**INPUT**
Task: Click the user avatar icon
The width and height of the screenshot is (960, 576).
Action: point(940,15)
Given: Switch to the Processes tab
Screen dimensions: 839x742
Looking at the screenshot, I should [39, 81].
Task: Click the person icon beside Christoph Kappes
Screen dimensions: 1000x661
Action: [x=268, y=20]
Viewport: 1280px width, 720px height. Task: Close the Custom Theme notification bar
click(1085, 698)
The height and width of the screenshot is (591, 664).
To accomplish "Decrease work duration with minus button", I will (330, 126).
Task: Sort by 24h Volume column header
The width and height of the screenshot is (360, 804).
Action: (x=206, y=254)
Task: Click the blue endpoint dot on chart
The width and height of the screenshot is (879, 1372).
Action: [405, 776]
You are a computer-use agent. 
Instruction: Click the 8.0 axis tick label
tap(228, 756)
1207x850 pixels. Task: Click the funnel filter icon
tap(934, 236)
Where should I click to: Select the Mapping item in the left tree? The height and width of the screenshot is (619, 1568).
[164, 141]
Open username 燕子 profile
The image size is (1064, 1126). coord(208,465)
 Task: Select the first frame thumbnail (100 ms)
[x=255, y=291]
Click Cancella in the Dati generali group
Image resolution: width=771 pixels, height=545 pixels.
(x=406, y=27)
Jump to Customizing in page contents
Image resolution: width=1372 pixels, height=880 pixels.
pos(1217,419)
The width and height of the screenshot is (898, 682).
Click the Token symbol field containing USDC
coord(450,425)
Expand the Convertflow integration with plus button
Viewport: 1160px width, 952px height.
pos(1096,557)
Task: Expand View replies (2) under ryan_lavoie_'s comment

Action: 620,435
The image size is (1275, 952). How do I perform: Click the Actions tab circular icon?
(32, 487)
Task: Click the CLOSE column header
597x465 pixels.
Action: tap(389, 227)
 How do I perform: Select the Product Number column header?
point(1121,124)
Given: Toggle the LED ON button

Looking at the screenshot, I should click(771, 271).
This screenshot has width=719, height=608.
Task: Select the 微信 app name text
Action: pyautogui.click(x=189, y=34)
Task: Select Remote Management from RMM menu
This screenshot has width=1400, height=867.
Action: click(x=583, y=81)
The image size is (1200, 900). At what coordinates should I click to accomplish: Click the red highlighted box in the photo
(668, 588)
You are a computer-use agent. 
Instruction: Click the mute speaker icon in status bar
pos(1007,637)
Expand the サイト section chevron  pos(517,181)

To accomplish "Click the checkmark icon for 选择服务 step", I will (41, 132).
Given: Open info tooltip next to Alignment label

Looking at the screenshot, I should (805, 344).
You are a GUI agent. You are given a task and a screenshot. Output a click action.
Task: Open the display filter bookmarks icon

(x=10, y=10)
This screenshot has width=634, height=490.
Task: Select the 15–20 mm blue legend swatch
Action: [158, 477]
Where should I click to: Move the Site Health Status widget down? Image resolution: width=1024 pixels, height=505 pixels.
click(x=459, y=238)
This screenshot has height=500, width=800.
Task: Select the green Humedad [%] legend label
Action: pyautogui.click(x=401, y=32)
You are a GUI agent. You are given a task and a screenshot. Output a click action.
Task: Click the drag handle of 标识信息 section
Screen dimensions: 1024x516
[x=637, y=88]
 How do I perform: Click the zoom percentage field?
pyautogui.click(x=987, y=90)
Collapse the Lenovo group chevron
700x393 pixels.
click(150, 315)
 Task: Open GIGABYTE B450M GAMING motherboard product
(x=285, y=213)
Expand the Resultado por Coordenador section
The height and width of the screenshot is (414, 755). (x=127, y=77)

**TRY IT**
Within the data above, the span starting at the line containing "The height and width of the screenshot is (591, 664)." and ending at the line containing "Task: Click the blue endpoint dot on chart" is to be retyped exactly, with no other lines.

**WRITTEN RESPONSE**
The height and width of the screenshot is (591, 664).
To accomplish "Decrease work duration with minus button", I will (330, 126).
Task: Sort by 24h Volume column header
The width and height of the screenshot is (360, 804).
Action: (x=206, y=254)
Task: Click the blue endpoint dot on chart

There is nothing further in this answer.